▶ _WORK REQUIRED_:
Given the listing that follows, report all lines in which the string "Denim" occurs.

▶ _DATASET_:
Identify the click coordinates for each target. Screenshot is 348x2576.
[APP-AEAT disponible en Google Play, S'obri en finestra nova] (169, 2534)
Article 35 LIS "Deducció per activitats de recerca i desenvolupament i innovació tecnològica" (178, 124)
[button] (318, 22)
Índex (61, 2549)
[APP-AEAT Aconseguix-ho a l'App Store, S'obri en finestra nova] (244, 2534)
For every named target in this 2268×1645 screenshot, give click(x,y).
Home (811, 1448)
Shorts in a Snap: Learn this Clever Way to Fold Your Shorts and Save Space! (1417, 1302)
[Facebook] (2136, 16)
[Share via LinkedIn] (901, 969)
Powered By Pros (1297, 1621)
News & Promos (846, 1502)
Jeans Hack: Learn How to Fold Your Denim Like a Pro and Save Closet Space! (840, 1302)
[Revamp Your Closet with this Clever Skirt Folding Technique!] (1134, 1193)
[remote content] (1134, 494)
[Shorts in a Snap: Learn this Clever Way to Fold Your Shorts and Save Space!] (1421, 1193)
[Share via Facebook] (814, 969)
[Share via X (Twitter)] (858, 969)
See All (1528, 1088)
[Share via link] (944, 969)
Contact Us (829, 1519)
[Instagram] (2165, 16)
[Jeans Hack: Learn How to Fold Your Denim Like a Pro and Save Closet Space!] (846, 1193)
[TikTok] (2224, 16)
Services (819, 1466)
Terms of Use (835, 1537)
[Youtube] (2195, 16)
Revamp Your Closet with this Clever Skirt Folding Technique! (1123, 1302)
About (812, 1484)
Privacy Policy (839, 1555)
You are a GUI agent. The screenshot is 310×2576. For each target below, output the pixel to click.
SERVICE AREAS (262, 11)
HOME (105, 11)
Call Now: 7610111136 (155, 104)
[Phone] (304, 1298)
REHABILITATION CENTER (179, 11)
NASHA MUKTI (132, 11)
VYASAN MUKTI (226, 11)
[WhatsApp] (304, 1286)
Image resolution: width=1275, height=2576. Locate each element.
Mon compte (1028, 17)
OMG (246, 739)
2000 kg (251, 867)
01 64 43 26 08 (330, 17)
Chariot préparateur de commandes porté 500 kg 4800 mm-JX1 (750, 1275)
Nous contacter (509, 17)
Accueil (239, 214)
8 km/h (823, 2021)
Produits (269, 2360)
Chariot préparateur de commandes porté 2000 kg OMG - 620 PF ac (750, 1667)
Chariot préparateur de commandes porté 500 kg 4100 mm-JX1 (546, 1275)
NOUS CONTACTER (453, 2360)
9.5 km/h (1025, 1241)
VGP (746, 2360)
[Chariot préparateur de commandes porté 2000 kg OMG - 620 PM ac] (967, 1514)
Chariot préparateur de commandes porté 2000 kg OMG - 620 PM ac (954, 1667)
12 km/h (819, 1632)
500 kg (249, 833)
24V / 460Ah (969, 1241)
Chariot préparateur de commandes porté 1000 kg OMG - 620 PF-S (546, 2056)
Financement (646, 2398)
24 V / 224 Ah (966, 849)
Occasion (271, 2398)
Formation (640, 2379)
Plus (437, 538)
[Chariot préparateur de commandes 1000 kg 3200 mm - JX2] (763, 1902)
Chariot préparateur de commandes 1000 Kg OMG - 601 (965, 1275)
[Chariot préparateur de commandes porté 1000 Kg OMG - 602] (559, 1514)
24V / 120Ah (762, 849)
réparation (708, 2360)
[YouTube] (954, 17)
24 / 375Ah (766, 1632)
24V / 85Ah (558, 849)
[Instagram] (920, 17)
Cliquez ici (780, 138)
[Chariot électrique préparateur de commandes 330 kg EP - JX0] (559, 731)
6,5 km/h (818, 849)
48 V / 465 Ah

▶ _FINISHED EXERCISE_:
Jeans Hack: Learn How to Fold Your Denim Like a Pro and Save Closet Space! (840, 1302)
[Jeans Hack: Learn How to Fold Your Denim Like a Pro and Save Closet Space!] (846, 1193)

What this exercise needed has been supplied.